The Treasury has moved to claim its share of the betting industry’s runaway success with the introduction of new taxes expected to yield billions of shillings in additional revenues.
The tax measures, set to come into force in January, are contained in the Finance Act 2016 and will see betting firms part with a sizeable chunk of their revenues every month besides paying the annual corporate tax.
Under the new legal regime, companies will pay a 7.5 per cent betting tax, 12.5 per cent gaming tax and five per cent lottery tax on revenues earned in lotteries and raffles.
The provision on betting requires firms to deduct customer winnings from total revenues earned and then charge a 7.5 per cent tax on the residual amount. Gaming companies will similarly deduct customer winnings and pay a 12.5 per cent tax on the remaining amount. Gaming refers to competitions whose outcomes are determined by chance rather than those that depend on the skills of a player such as roulette.
The competition tax is chargeable on the cost of entry into a competition, which is premium rated at 15 per cent of the gross turnover. Premium rated competitions are those where participants are charged an entry fee.
Tax experts described the measures as punitive, indicating that the government may have overreacted to a recent public uproar over the rapid growth of betting and gaming in Kenya in the past couple of years.
“Apart from being punitive to the infant industry, the taxes are complicated and unclear, a fact that goes against the canon law of taxation that demands certainty and simplicity,” said Samuel Njoroge, a tax manager at Taxwise Africa Consulting LLP.
“The taxes are payable by the 20th of each month, which further impacts on the cash-flows of entities involved in gaming, betting and lottery.”
Pain from the new taxes has, however, been tempered by removal of the 20 per cent withholding tax on customer winnings. Industry players have since introduction of the Withholding Tax in 2014 complained that it is impractical and difficult to implement.
Frustrated by the slow pace
Peter Karimi, the chief executive of Mcheza, a betting firm, however welcomed the new taxes, saying they have made clear the industry’s tax obligations.
“What we are happy with is that with this new taxation regime, the rules and requirements are clear for all participants and entrants. The burden of compliance now shifts to those who run the betting companies who must keep the playing field level,” he said.

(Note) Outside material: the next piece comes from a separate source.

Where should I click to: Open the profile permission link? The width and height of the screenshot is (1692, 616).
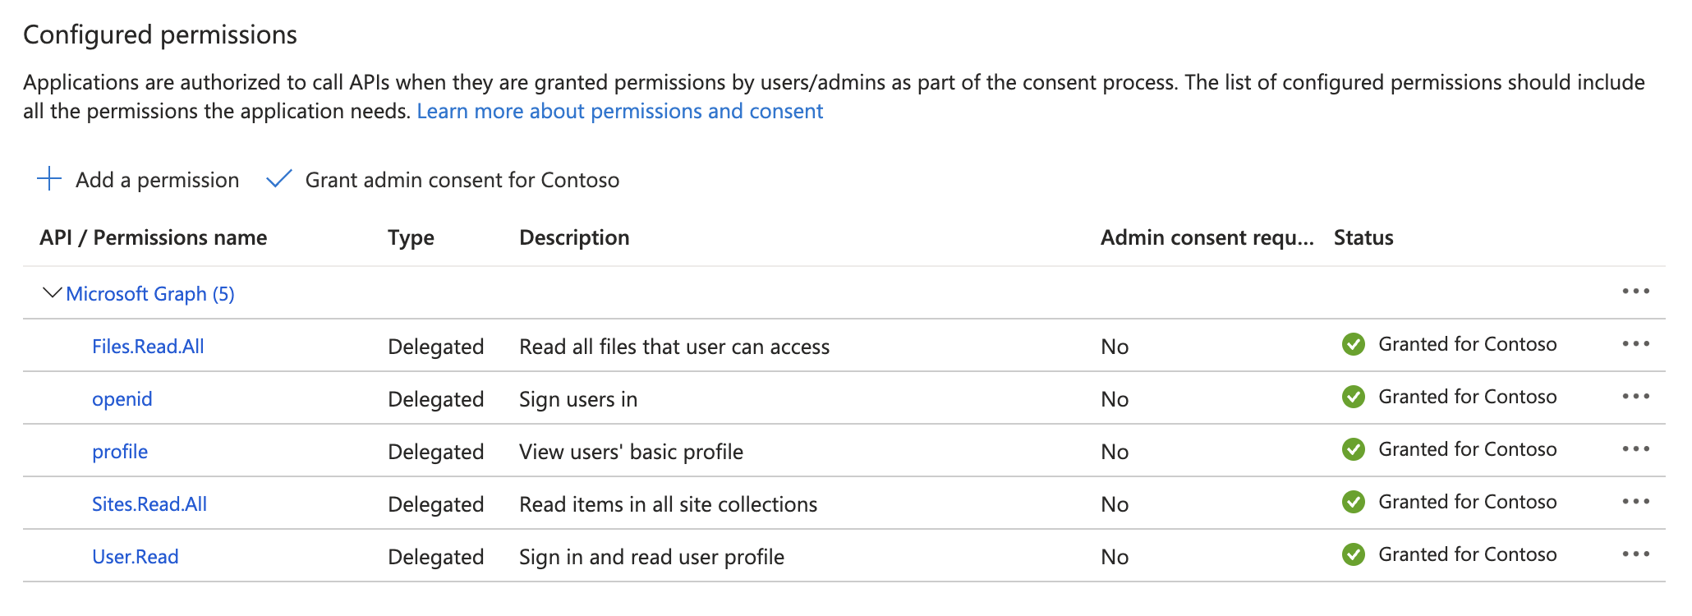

President Uhuru Kenyatta’s recent assent to the Finance Act came as a major victory for the Treasury, which has been trying to charge the betting and gaming firms higher taxes through the Betting, Lotteries and Gaming (Amendment) Bill, but has been frustrated by the slow pace of its movement through Parliament.
Majority Leader in the National Assembly Aden Duale withdrew the Betting, Lotteries and Gaming Bill on the same day the Finance Bill was passed, having achieved the objective of levying the industry higher taxes.
Consultancy firm PricewaterhouseCoopers (PwC) estimates that casinos had gross revenues of Sh2 billion in 2014. Mobile phone-based sports betting firms have, however, become more popular and are believed to be raking in more money than casinos.
The firms have been riding on football’s (especially the English Premier League) fanatical following in Kenya.